How to use precomputed distance matrix in new version of kmeans in sklearn?

I am computing my own distance matrix as follows and I want to use it for clustering.

import numpy as np
from math import pi

#points containing time value in minutes
points = [100, 200, 600, 659, 700]

def convert_to_radian(x):
    return((x / (24 * 60)) * 2 * pi)

rad_function = np.vectorize(convert_to_radian)
points_rad = rad_function(points)

#generate distance matrix from each point
dist = points_rad[None,:] - points_rad[:, None]

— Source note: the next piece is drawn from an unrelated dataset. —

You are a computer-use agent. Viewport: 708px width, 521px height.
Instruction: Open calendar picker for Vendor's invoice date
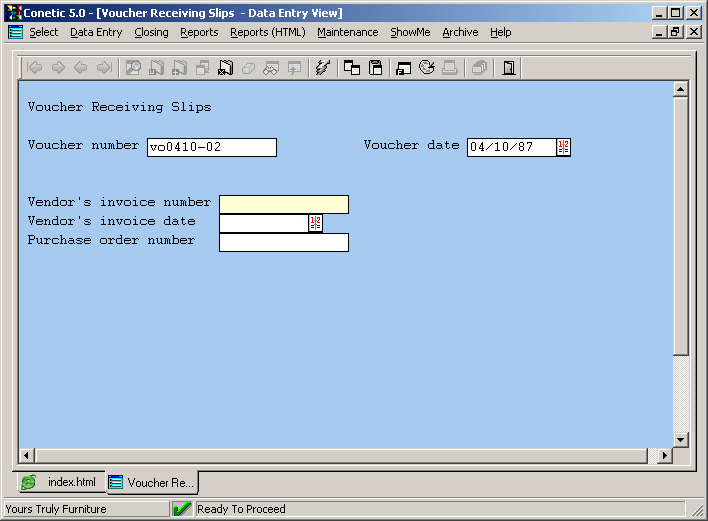(x=315, y=223)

#Assign shortest distances from each point
dist[((dist > pi) & (dist <= (2*pi)))] = dist[((dist > pi) & (dist <= (2*pi)))] -(2*pi)
dist[((dist > (-2*pi)) & (dist <= (-1*pi)))] = dist[((dist > (-2*pi)) & (dist <= (-1*pi)))] + (2*pi) 
dist = abs(dist)

#check dist
print(dist)

My distance matrix looks as follows.

[[0.         0.43633231 2.18166156 2.43909763 2.61799388]
 [0.43633231 0.         1.74532925 2.00276532 2.18166156]
 [2.18166156 1.74532925 0.         0.25743606 0.43633231]
 [2.43909763 2.00276532 0.25743606 0.         0.17889625]
 [2.61799388 2.18166156 0.43633231 0.17889625 0.        ]]

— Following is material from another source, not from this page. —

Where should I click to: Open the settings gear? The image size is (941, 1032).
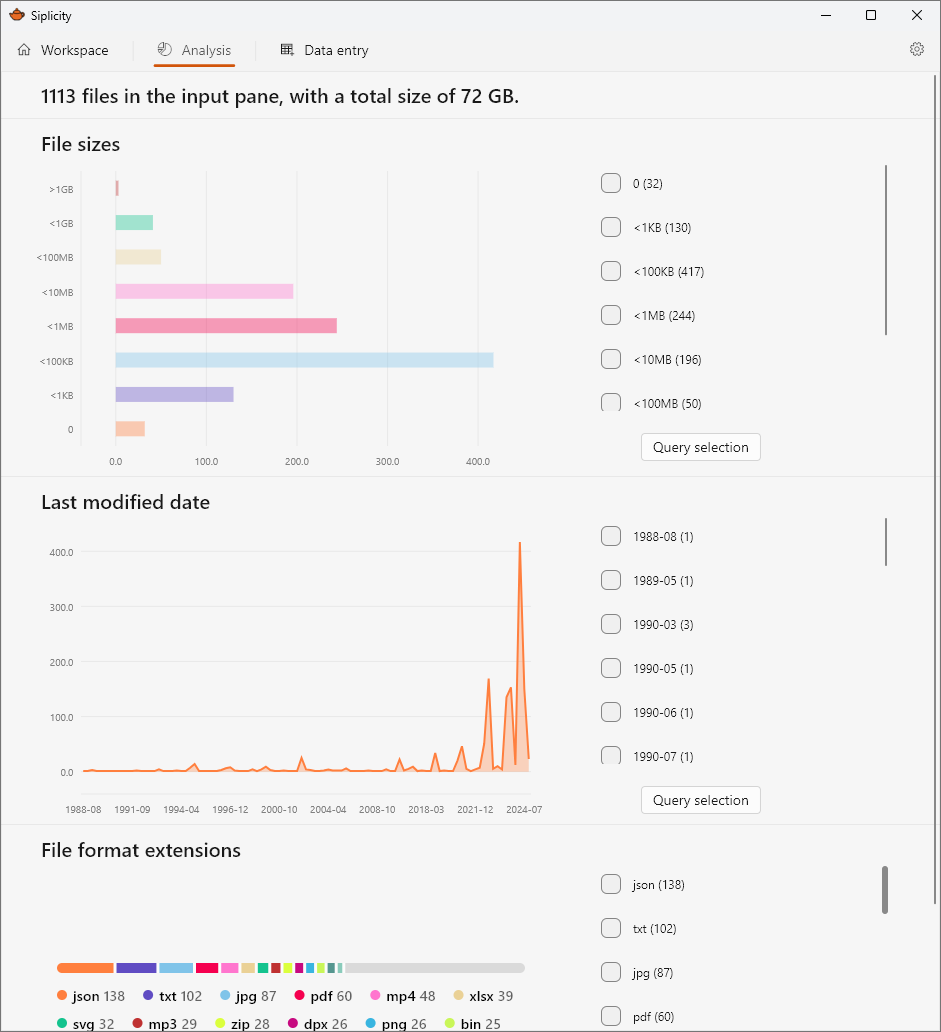coord(916,48)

I want to have 2 clusters (e.g., cluster 1: 0,1 and cluster 2: 2,3,4) using kmeans for above precomputed distance matrix.

When I check kmeans documentation it seeems like precomputed distances are deprecated -> precompute_distances='deprecated'.

Link to documentation: https://scikit-learn.org/stable/modules/generated/sklearn.cluster.KMeans.html

I am wondering what are the other options that I can look into to perform kmeans using my precomputed distance matrix.

I am happy to provide more details if needed

Upvotes: 2

Views: 6407

Answers (2)

Michael Green
Michael Green

Reputation: 810

Do you really want to use your own distance matrix for clustering if you're going to end up feeding the results to sklearn anyways? If not, then you can use KMeans on your dataset directly by reshaping your points matrix to a (-1, 1) array (numpy uses -1 as a sort of filler to return a reshape of the length of the original axis)

import numpy as np
from math import pi
from sklearn.cluster import KMeans
import matplotlib.pyplot as plt

#points containing time value in minutes
points = [100, 200, 600, 659, 700]

def convert_to_radian(x):
    return((x / (24 * 60)) * 2 * pi)

rad_function = np.vectorize(convert_to_radian)
points_rad = rad_function(points)

lbls = KMeans(n_clusters=2).fit_predict(points_rad.reshape((-1,1)))
print(lbls) # prints the following: [0 0 1 1 1]

fig, ax = plt.subplots()

ax.scatter(points_rad, points_rad, c=lbls)

plt.show()

enter image description here

Upvotes: 1

Ben Reiniger
Ben Reiniger

Reputation: 12602

kMeans needs distances to the centroids ("means") of the clusters (at each iteration), not the pairwise distances between points. So unlike e.g. k-nearest-neighbors, having this data precomputed won't help*. The meaning of the deprecated parameter here precompute_distances was instead whether to compute all the point-center distances first, or in-loop; for details see PR11950. That PR made a performance enhancement that obviated the need for this parameter.

* Well, I could see perhaps that there could be a speedup if the data were put into a search structure like BallTree (again see k-neighbors) so that not all the point-centroid distances needed to be computed; but it's not clear how much this could help, and would only really be useful when k was quite large I think. At any rate, that's not being done here.